Check out our latest analysis for Lechwerke
How Do You Calculate A P/E Ratio?
The formula for price to earnings is:
Price to Earnings Ratio = Share Price ÷ Earnings per Share (EPS)
Or for Lechwerke:
P/E of 26.10 = €103.000 ÷ €3.947 (Based on the trailing twelve months to December 2019.)
(Note: the above calculation results may not be precise due to rounding.)
Is A High P/E Ratio Good?
The higher the P/E ratio, the higher the price tag of a business, relative to its trailing earnings.

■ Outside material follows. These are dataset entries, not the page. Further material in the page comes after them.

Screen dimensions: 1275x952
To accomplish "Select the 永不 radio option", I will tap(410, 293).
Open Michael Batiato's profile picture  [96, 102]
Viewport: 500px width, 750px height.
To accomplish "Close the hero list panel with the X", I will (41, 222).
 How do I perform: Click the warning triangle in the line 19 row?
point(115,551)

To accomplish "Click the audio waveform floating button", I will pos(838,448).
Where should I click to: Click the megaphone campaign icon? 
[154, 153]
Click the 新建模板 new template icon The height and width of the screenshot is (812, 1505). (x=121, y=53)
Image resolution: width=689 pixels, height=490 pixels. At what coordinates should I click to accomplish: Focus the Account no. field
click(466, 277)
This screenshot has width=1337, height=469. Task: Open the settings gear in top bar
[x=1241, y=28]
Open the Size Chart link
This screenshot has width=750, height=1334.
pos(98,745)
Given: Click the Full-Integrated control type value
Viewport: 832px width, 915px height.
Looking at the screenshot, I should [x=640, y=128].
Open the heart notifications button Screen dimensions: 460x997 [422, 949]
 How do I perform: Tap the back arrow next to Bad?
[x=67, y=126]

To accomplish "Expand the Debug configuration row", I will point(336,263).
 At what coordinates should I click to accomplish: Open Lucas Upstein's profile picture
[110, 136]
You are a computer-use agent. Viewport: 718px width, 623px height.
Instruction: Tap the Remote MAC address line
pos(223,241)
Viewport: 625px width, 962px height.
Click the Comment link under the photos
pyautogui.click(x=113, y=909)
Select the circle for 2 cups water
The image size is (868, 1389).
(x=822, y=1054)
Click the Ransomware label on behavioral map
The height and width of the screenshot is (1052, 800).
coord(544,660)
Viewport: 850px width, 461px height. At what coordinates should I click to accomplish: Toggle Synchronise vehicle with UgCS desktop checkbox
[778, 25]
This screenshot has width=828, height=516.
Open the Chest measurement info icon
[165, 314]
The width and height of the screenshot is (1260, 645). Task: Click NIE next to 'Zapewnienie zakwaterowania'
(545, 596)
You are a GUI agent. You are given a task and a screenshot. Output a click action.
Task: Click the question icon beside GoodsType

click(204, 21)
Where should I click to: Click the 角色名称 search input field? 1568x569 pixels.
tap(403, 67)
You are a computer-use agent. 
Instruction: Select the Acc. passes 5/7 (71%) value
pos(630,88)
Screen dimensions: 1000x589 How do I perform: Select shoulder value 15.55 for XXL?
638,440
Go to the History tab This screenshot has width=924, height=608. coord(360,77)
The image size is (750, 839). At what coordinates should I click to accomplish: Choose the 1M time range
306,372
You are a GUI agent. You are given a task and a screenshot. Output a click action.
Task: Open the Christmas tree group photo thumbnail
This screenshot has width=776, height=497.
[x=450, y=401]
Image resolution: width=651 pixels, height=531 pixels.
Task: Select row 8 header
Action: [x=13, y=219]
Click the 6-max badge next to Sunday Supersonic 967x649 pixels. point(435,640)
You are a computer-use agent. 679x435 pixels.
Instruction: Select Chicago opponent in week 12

That isn't necessarily good or bad, but a high P/E implies relatively high expectations of what a company can achieve in the future.
How Does Lechwerke's P/E Ratio Compare To Its Peers?
One good way to get a quick read on what market participants expect of a company is to look at its P/E ratio. The image below shows that Lechwerke has a higher P/E than the average (10.5) P/E for companies in the electric utilities industry.
Its relatively high P/E ratio indicates that Lechwerke shareholders think it will perform better than other companies in its industry classification. Shareholders are clearly optimistic, but the future is always uncertain. So investors should always consider the P/E ratio alongside other factors, such as whether company directors have been buying shares.
How Growth Rates Impact P/E Ratios
P/E ratios primarily reflect market expectations around earnings growth rates. Earnings growth means that in the future the 'E' will be higher. That means even if the current P/E is high, it will reduce over time if the share price stays flat. So while a stock may look expensive based on past earnings, it could be cheap based on future earnings.
Lechwerke's earnings made like a rocket, taking off 76% last year. Having said that, the average EPS growth over the last three years wasn't so good, coming in at 14%.
Don't Forget: The P/E Does Not Account For Debt or Bank Deposits
The 'Price' in P/E reflects the market capitalization of the company. In other words, it does not consider any debt or cash that the company may have on the balance sheet. Theoretically, a business can improve its earnings (and produce a lower P/E in the future) by investing in growth. That means taking on debt (or spending its cash).